= William Lee J. Lowrance =

American Civil War regiment commander (1836–1916)

William Lee Joshua Lowrance (July 26, 1836 – March 24, 1916) commanded a North Carolina regiment in the American Civil War. At the Battle of Gettysburg he briefly led the brigade of the wounded Alfred M. Scales.

==Biography==
Lowrance was born on July 26, 1836, in Mooresville, North Carolina, the son of John Nichols Lowrance and Jane Kilpatrick. He attended Davidson College.

Lowrance became a lieutenant in D company of the 34th North Carolina Infantry in September 1861, eventually rising to colonel by December 1862. He led the regiment in the brigade of Brigadier General William Dorsey Pender, part of Major General A. P. Hill's Light Division at the Battle of Fredericksburg and possibly at the Battle of Chancellorsville. After Chancellorsville, Pender became division commander, and Brigadier General Alfred M. Scales took command of the brigade. At Gettysburg, Lowrance was wounded on the first day of fighting, but he later took command of the brigade in place of Scales, who had been severely wounded.

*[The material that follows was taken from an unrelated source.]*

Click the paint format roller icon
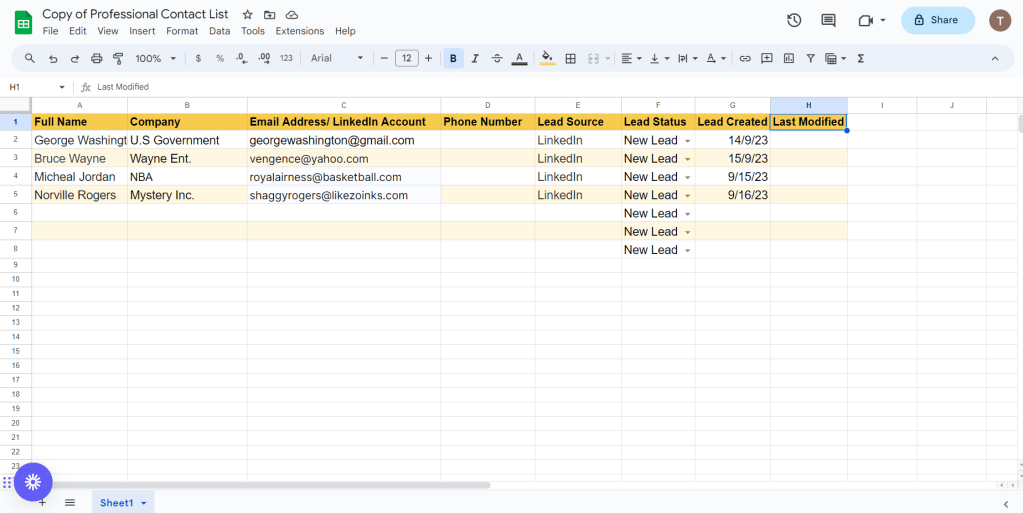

Lowrance found the brigade sadly depleted, but he led it in Pickett's Charge on July 3, 1863. According to his report, the brigade and that of Brigadier General James H. Lane numbered no more than 800 troops. They advanced following the division led by Brigadier General J. Johnston Pettigrew, but they retreated upon finding themselves nearly alone in front of the federal line on Cemetery Ridge.

Col. Lowrance returned to his regiment when Gen. Scales rejoined the Army of Northern Virginia. Lowrance led the regiment in the Bristoe Campaign and the Mine Run Campaign. He fought in the Battle of the Wilderness and subsequent actions, including the earlier stages of the Siege of Petersburg. Col. Lowrance led the brigade briefly when Scales was ill in late May 1864, including at the Battle of North Anna. He led the brigade again when Scales was absent ill in November 1864.

Col. Lowrance went on sick leave on February 2, 1865, and did not return to the Army.

After the War, Lowrance was a merchant in Oxford, Mississippi, and served in that state's legislature. In 1880, he moved to Texas and became a minister. He was the pastor of Oak Cliff Presbyterian Church in Dallas, Texas. Lowrance died in Forestville, Texas, on March 24, 1916.
He married Sarah C. Stewart in Atlanta, Georgia. They had four sons and two daughters.